Release Notes#

cuDSS v0.5.0#

New Features:

Multi-Threaded (MT) mode with prebuilt standalone threading layer for GNU OpenMP on Linux and VCOMP (VCOMP140.dll) on Windows, as well as with custom user-defined threading backends
Multi-threaded reordering for CUDSS_ALG_DEFAULT reordering algorithm
Hybrid host/device execute mode to enable using the host on factorization and solve (improved performance for small matrices)
Improved performance and memory requirements for the hybrid memory mode
New configuration option CUDSS_CONFIG_PIVOT_EPSILON_ALG to enable scaling of pivoting epsilon (static local pivoting only)
Blackwell GPU architecture support (sm_100, sm_120, sm_101)

Breaking changes:

Changed the function signature for cudssMatrixCreateBatchDn() and cudssMatrixGetBatchDn() to have an extra argument for the integer types of the arrays with scalar parameters of the batch (like nrows, ncols or ld)
Changed the definition of cudssMatrixFormat_t and cudssMatrixGetFormat() to make the matrix format enum values become bit flags (which can be combined) and added a flag CUDSS_MFORMAT_BATCH for querying whether a cudssMatrix_t is a batch
Dropped support for SLES 15.x for x <= 5 (upgraded minimal version of SLES to 15.6) and upgraded the minimal version of GLIBC supported to 2.28

Important bug fixes:

Fixed a bug when the internally symmetrized matrix pattern has number of nonzeros overflowing 32-bit integer maximum value (CUDSS-417).
Fixed a bug when the MGMN mode produced incorrect results for some of the larger matrices (CUDSS-601)
Fixed incorrect memory estimates returned for the hybrid memory mode (CUDSS-669)

cuDSS v0.4.0#

New Features:

Significant performance improvements for all reordering algorithms other than CUDSS_ALG_1 and CUDSS_ALG_2
Added support for non-uniform batching (solving multiple systems with different matrices and righthand sides) via new APIs like cudssMatrixCreateBatch<Dn|Csr>() and others similar to existing APIs for non-batch matrix objects and extending cudssExecute() to support batches
Added support for querying memory estimates via cudssDataGet() with CUDSS_DATA_MEMORY_ESTIMATES
Added installer support for Ubuntu 24.04
Added support for pip wheels on pypi.org and pypi.nvidia.com and for conda packaging

Breaking changes:

Added a new value CUDSS_DATA_MEMORY_ESTIMATES into the cudssDataParam_t enum
Starting with this release, cuDSS has a runtime dependency on cuBLAS (usually available as a part of CUDA Toolkit)

Important bug fixes:

Added CMake config version file and fixed CMake config for system-wide installation

Known issues:

For correct system-wide installation, cudss-config.cmake makes use of REAL_PATH which is only available since cmake 3.19 (which is newer than the default cmake version for Ubuntu 20.04, e.g.)
The MGMN mode of cuDSS with OpenMPI communication layer might run out of GPU memory due to a bug in OpenMPI/UCX. If you encounter this issue, consider setting export UCX_MEMTYPE_CACHE=n or export UCX_TLS=^cuda_ipc or switching to the NCCL communication backend as a workaround.
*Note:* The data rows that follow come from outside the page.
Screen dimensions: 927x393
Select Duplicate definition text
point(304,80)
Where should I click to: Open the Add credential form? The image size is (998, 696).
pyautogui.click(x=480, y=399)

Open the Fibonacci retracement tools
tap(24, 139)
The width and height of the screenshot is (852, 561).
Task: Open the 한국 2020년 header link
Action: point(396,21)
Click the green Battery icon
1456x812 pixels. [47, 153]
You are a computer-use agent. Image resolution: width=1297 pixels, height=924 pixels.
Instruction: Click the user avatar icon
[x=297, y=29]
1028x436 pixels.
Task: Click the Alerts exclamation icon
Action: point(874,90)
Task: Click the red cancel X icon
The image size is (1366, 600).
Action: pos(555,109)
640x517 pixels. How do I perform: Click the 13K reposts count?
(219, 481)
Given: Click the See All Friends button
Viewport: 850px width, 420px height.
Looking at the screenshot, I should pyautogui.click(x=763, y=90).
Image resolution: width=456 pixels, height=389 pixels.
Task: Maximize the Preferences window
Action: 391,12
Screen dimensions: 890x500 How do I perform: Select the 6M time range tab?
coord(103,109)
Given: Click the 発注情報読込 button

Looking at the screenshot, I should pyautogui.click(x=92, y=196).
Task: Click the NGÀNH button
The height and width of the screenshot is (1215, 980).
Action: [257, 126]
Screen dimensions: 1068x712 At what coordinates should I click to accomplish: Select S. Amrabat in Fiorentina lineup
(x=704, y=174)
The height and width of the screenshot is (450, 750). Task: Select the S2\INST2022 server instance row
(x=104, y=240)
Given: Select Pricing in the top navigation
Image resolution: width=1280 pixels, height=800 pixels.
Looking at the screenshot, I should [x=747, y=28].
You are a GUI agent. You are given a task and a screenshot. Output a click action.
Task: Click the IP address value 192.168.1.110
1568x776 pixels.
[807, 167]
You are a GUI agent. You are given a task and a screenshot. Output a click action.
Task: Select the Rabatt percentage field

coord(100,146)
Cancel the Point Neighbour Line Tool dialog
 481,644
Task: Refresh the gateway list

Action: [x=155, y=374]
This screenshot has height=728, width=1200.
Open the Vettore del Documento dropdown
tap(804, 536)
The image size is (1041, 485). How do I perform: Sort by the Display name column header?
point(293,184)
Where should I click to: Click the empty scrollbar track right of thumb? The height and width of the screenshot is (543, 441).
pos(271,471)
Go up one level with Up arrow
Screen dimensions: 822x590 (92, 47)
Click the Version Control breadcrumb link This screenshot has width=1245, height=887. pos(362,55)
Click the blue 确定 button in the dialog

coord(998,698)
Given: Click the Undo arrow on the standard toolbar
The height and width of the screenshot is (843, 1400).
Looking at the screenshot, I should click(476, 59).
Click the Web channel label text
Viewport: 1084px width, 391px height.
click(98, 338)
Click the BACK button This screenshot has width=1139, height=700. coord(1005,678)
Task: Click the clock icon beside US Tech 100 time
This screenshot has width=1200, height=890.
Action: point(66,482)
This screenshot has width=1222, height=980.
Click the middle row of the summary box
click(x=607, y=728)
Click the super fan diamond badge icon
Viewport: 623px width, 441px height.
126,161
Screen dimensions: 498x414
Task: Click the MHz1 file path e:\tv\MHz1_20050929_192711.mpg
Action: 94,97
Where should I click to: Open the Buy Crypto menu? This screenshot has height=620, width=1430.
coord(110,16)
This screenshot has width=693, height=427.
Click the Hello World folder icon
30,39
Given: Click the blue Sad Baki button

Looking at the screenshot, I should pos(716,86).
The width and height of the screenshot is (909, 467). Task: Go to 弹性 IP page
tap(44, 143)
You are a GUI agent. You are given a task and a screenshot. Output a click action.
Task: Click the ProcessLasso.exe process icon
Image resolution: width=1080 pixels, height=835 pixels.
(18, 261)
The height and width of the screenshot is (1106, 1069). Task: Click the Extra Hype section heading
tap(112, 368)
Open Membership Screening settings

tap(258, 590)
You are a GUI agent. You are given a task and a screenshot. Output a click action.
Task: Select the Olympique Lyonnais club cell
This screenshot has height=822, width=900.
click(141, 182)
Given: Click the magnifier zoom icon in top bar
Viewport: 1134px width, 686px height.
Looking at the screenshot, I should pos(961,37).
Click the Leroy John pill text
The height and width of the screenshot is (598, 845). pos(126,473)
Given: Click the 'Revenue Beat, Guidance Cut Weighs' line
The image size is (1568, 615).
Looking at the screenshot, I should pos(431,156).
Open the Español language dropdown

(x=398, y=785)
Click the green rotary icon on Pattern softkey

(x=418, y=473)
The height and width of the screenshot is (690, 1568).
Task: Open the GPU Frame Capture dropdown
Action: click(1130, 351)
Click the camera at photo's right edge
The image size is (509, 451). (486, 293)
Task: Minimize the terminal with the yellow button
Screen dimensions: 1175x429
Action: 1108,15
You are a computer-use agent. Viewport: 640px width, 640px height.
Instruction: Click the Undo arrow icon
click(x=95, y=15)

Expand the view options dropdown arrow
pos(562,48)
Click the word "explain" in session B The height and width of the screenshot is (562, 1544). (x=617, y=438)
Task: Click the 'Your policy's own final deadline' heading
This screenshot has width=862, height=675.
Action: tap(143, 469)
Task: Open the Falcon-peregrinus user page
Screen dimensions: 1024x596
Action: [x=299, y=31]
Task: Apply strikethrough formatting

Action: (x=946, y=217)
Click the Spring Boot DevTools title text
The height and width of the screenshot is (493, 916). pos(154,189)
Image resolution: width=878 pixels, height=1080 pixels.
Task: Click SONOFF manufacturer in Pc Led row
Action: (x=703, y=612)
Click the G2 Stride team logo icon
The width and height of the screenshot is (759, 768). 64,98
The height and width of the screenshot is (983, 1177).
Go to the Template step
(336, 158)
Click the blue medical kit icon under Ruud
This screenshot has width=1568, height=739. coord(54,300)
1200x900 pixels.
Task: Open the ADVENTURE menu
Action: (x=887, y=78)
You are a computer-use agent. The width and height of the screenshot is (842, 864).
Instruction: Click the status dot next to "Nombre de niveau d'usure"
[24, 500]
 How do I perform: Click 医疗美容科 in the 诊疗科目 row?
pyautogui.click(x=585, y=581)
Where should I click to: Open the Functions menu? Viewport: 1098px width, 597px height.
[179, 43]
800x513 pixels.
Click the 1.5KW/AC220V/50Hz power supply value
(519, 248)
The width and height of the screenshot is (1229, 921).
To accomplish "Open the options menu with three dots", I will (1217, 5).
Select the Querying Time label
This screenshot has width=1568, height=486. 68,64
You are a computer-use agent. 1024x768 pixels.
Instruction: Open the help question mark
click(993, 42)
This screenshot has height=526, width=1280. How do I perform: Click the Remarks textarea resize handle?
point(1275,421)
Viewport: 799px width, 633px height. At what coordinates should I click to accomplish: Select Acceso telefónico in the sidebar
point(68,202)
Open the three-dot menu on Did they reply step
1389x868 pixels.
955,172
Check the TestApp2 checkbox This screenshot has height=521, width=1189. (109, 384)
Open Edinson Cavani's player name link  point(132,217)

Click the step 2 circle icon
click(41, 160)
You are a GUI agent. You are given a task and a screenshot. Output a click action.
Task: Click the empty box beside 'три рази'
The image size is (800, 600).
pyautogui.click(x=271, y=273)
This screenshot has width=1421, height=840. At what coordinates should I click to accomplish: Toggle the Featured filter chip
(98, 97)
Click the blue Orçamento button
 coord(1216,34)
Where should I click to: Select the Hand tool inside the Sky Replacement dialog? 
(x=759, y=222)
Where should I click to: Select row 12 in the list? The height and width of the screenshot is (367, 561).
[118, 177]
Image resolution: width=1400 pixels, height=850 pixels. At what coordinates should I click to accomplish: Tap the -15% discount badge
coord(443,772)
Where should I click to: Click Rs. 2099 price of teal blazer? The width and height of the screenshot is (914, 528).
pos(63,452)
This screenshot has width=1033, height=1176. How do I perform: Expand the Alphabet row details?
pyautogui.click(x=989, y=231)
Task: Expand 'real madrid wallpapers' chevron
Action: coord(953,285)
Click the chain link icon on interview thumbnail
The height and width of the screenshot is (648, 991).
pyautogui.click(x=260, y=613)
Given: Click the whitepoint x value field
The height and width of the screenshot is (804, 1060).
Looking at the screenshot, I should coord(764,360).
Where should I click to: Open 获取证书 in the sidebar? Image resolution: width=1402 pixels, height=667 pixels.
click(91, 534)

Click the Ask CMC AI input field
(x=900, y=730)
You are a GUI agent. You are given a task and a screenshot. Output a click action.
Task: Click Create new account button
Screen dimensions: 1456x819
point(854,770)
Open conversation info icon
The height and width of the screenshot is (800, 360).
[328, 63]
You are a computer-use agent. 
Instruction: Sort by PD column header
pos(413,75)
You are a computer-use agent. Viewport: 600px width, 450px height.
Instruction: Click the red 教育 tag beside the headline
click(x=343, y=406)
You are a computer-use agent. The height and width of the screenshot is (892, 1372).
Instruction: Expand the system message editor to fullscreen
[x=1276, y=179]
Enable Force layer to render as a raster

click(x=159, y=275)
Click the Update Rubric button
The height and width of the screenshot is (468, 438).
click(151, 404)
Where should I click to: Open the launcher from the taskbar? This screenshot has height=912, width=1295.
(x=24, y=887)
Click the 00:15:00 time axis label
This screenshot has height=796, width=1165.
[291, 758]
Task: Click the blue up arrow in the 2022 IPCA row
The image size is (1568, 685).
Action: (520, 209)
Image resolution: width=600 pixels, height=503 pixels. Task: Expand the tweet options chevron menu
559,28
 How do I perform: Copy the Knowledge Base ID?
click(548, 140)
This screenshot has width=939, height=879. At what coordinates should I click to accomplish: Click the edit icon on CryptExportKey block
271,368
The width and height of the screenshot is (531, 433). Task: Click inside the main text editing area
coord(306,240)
These workarounds might lead to performance degradation. In such a case, please report it.
PIP wheels for Linux + x86_64 with version 0.4.0.2 might not work on some of older OSes due to a bug in patchelf 0.18.0. On affected systems, ldd libcudss.so.0 will return an error not a dynamic executable and using the shared library for linking with an application will produce an error ELF load command address/offset not properly aligned. The suggested workaround is to use the installation command pip install nvidia-cudss-cu12 which will install the patched wheels nvidia-cudss-cu12 0.4.0.2.post1.

cuDSS v0.3.0#

New Features:

Multi-GPU multi-node (MGMN) mode with prebuilt standalone communication layers for NCCL and OpenMPI, as well as with custom user-defined GPU-aware communication backends
Hybrid host/device memory mode which enables keeping the factor values in the host memory (RAM) and uses only a smaller device buffer as a temporary
Extended support to Linux ARM(aarch64) (Ubuntu 22.04, only on Orin (SM 8.7) devices)

Breaking changes:

Removed values CUDSS_STATUS_ARCH_MISMATCH and CUDSS_STATUS_ZERO_PIVOT from the enum cudssStatus_t as these values will not be used
Renamed the main header cuDSS.h as cudss.h to better align with other CUDA math libraries

Important bug fixes:

Fixed execution failures when multiple tiny matrices (less than 16x16) were solved re-using the same cudssData_t
Fixed incorrect result when factorization phase followed a re-factorization phase with CUDSS_ALG_1 and CUDSS_ALG_2 reordering algorithms

Known issue:

Error messages are seen during cuDSS installation on RPM-based systems (RHEL, Rocky, SLES)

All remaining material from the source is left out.